## YOUR ASSIGNMENT
Take the entries below and print, exactly, the stretch from the line containing "is (1024, 861)." through the line containing "The image size is (971, 738).", both included.

Stored items from a collection:
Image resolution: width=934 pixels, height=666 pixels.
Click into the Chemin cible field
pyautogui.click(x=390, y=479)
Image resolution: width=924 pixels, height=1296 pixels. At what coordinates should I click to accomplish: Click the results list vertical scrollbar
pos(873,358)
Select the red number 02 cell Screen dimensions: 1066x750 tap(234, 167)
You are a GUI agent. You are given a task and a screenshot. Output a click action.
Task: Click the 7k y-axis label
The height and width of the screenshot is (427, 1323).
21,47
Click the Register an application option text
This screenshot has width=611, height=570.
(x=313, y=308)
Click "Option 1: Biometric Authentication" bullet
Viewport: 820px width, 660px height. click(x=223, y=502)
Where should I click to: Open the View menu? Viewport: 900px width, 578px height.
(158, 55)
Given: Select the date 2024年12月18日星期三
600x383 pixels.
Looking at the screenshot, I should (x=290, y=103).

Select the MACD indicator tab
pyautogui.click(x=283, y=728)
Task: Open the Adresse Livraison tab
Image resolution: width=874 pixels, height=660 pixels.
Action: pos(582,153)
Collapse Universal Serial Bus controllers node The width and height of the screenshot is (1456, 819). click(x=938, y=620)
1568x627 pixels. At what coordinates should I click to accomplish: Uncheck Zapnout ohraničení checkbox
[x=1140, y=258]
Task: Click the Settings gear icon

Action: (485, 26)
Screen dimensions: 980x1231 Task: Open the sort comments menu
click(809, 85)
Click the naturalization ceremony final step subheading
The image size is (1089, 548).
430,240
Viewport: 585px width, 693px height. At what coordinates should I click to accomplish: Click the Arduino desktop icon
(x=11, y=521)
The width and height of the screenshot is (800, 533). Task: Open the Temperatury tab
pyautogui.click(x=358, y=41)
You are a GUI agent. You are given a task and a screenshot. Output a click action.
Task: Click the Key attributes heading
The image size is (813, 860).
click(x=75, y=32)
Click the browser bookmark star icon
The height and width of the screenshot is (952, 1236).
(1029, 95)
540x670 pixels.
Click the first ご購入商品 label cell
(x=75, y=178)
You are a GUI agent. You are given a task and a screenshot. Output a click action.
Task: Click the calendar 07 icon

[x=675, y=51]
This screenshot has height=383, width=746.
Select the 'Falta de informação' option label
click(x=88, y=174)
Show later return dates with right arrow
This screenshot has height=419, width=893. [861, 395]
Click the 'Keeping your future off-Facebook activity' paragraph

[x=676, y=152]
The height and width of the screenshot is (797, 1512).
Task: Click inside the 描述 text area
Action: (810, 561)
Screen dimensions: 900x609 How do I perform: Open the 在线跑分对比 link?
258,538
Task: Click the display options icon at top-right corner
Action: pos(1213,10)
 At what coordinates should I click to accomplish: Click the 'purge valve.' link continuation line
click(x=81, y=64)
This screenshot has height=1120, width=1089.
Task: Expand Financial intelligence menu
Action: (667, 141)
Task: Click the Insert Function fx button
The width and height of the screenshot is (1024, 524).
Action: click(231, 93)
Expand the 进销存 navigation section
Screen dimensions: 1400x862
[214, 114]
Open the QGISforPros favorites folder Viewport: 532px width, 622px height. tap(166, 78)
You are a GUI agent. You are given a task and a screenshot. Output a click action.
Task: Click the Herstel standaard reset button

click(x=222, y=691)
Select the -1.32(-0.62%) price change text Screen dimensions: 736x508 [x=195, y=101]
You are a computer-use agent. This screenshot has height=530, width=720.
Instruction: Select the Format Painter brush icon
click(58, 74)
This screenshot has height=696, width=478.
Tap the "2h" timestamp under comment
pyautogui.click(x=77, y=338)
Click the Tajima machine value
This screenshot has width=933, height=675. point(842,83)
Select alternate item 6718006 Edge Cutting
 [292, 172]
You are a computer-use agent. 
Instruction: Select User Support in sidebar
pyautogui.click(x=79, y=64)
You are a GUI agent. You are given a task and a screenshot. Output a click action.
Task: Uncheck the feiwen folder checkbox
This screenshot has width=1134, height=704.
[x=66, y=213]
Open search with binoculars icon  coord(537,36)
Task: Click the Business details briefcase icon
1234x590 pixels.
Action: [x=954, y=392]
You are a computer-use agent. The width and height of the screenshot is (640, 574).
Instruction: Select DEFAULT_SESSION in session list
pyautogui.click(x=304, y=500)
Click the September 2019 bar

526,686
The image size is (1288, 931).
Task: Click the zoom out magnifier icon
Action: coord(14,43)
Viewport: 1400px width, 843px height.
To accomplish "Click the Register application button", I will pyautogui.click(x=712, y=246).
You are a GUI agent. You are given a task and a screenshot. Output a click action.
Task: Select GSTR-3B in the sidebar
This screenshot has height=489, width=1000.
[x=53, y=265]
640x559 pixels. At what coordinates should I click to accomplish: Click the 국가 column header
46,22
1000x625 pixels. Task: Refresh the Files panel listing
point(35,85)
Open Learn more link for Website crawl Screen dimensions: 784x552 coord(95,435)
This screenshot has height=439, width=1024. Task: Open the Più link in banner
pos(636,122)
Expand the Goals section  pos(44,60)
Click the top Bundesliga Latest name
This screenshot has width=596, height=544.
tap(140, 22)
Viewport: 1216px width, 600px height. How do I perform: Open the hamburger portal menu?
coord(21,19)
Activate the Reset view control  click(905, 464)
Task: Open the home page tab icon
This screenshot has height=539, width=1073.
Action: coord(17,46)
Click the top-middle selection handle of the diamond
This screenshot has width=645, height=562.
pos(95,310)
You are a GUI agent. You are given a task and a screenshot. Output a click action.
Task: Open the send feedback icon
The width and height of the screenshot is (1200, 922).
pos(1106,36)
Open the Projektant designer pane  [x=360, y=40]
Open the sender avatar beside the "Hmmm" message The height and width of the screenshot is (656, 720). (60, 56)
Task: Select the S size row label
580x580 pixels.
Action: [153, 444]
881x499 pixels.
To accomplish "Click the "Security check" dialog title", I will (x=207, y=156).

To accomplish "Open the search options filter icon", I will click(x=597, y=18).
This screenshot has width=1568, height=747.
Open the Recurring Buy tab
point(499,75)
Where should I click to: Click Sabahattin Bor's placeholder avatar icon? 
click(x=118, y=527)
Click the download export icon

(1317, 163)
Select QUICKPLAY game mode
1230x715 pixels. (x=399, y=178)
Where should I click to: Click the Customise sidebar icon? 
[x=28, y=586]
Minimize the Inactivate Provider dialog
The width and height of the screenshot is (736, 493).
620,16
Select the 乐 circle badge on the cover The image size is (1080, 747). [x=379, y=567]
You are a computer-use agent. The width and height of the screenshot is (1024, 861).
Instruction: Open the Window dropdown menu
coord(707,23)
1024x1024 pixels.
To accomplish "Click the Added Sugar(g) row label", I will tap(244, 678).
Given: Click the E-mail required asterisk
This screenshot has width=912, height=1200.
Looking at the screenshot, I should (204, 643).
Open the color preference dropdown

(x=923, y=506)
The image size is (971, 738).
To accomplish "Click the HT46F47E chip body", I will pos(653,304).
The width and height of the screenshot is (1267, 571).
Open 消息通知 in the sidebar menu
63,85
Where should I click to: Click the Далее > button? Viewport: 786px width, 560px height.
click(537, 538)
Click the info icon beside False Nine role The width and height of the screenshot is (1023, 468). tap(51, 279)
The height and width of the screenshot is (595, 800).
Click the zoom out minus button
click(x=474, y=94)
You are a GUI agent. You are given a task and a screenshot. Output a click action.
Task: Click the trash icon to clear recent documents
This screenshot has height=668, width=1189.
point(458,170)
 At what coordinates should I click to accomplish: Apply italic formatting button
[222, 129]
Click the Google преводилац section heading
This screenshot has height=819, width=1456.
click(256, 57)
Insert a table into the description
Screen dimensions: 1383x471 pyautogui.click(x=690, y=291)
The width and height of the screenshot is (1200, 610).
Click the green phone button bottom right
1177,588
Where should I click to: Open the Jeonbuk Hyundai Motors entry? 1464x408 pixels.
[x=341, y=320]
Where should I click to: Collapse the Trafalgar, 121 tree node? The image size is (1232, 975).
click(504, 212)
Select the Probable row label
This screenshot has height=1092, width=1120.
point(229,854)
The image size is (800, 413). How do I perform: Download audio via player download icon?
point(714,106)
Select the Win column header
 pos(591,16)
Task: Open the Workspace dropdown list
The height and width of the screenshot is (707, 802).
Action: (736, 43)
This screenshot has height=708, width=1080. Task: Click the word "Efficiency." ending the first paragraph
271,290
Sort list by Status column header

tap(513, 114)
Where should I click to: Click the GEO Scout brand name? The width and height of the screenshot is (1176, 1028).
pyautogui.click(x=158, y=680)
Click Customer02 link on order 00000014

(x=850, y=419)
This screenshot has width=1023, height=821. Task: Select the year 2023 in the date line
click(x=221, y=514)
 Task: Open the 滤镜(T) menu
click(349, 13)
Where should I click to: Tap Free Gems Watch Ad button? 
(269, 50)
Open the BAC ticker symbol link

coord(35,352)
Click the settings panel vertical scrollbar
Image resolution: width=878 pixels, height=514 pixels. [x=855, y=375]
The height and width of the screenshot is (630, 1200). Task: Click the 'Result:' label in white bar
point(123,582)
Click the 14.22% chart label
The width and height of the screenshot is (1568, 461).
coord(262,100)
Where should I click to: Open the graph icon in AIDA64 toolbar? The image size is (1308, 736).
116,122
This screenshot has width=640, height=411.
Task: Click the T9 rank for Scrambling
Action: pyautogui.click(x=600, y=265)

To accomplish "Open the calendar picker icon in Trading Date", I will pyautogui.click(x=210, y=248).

## PROBLEM SOLUTION
You are a computer-use agent. The width and height of the screenshot is (1024, 861).
Instruction: Open the Window dropdown menu
coord(707,23)
1024x1024 pixels.
To accomplish "Click the Added Sugar(g) row label", I will tap(244, 678).
Given: Click the E-mail required asterisk
This screenshot has width=912, height=1200.
Looking at the screenshot, I should (204, 643).
Open the color preference dropdown

(x=923, y=506)
The image size is (971, 738).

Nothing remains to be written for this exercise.